> **Extrait du texte**:
Il serait plus sain – j’utilise ce terme à dessein – de retirer ces amendements pour qu’il n’y ait pas de malentendu.
M. le président. La parole est à M. Marc Laménie, pour explication de vote.
M. Marc Laménie. Je fais partie des cosignataires de l’amendement n° 22 rectifié quater, mais, à la lumière des interventions précédentes, je reconnais que l’on peut s’interroger. Tous les codes sont complexes et pointilleux et le code électoral n’échappe pas à la règle. Sur le plan juridique, ce n’est pas simple, d’autant plus que, dans le cadre de la gestion de la crise sanitaire, l’État, comme l’ensemble des collectivités territoriales, s’implique fortement aux côtés de tous les partenaires.
Cependant, face à des échéances électorales comme les élections départementales et régionales, on se trouve vite contraints et limités en termes de communication et, surtout, de bonne communication. Cet amendement a d’une certaine manière pour but de protéger et de faciliter la bonne communication.

> **Matériel fourni**:
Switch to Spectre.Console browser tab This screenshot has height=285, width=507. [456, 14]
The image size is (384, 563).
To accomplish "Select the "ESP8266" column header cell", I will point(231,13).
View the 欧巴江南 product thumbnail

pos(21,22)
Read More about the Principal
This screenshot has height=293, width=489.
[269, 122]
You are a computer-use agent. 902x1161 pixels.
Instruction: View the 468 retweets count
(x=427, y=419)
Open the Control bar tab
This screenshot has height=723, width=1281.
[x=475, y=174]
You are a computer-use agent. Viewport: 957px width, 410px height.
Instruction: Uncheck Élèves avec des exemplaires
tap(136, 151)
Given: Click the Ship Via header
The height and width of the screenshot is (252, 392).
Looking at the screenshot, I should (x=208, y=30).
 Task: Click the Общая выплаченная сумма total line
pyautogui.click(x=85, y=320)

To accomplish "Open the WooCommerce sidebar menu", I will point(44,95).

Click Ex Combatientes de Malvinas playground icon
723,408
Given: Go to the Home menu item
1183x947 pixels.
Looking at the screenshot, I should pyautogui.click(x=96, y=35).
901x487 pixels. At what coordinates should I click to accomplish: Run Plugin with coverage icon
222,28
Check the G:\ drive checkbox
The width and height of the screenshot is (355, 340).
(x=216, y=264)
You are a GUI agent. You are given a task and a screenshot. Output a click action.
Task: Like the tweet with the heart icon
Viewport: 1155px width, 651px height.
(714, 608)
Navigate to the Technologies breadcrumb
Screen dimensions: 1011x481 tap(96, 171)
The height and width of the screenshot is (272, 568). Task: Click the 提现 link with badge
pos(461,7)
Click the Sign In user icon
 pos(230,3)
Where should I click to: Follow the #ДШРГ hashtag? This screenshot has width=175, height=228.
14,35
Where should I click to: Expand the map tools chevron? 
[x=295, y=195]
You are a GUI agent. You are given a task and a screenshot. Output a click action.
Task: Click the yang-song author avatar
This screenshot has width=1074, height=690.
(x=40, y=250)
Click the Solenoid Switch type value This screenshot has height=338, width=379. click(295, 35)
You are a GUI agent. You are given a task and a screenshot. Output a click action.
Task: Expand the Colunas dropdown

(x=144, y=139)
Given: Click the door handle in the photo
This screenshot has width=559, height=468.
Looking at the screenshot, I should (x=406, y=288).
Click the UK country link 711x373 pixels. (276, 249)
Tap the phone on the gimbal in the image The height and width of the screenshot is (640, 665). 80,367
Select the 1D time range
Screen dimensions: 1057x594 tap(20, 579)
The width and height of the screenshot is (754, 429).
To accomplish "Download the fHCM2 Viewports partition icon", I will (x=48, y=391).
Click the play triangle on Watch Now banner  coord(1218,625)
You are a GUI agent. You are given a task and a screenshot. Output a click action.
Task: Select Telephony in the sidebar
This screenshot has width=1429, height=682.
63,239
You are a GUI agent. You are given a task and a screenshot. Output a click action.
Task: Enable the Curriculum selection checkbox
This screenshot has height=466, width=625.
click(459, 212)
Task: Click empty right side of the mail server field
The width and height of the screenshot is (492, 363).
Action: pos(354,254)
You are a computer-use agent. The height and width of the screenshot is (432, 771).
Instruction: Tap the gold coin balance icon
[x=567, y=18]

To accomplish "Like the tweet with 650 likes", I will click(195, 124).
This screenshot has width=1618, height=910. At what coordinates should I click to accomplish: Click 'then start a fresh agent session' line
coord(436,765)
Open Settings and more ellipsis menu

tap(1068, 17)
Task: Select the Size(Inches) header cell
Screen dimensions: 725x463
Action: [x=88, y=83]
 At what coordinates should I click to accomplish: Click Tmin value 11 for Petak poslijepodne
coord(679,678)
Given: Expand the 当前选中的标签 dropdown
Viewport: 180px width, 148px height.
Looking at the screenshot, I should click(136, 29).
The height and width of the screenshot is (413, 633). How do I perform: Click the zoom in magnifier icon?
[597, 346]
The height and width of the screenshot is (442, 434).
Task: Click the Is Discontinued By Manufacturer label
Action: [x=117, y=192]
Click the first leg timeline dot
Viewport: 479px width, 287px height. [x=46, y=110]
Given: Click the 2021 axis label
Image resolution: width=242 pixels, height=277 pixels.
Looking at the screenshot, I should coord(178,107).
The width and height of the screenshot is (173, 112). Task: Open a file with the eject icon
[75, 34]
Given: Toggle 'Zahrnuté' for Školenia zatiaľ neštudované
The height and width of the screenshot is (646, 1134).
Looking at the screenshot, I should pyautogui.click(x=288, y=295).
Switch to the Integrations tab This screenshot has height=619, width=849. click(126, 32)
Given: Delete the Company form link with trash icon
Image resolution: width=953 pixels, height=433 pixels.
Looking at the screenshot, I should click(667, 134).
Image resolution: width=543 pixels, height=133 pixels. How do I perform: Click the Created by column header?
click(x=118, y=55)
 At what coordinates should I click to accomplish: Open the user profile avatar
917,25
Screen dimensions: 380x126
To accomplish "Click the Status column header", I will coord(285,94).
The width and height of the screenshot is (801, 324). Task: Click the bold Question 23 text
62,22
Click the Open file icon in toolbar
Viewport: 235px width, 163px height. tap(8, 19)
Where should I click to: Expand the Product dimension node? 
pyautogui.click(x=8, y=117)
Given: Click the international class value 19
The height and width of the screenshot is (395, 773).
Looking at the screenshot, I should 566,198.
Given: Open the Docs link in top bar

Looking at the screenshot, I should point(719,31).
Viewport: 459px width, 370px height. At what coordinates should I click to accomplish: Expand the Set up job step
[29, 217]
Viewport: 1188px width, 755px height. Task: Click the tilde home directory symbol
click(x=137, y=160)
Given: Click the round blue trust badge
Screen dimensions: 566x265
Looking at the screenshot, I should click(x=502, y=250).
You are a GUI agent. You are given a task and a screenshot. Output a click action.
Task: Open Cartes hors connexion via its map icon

> **Activités proposées**:
1) Résumez l'extrait en deux phrases.
2) Répondez aux questions suivantes à partir de l'extrait :
(a) Qui reçoit la parole pour explication de vote ?
(b) Quel code est cité comme n'échappant pas à la règle de complexité ?
(c) Quelles échéances électorales sont mentionnées ?
Le matériel ci-dessus provient d'une autre source que l'extrait.

> **Corrigé par activité**:
1) M. Marc Laménie, cosignataire de l'amendement n° 22 rectifié quater, reconnaît que l'on peut s'interroger, le code électoral étant complexe et la question juridique n'étant pas simple dans le cadre de la gestion de la crise sanitaire. Il souligne toutefois que, face aux élections départementales et régionales, la communication est vite contrainte et limitée, et que l'amendement vise à protéger et à faciliter la bonne communication.

2)
(a) M. Marc Laménie.
(b) Le code électoral.
(c) Les élections départementales et régionales.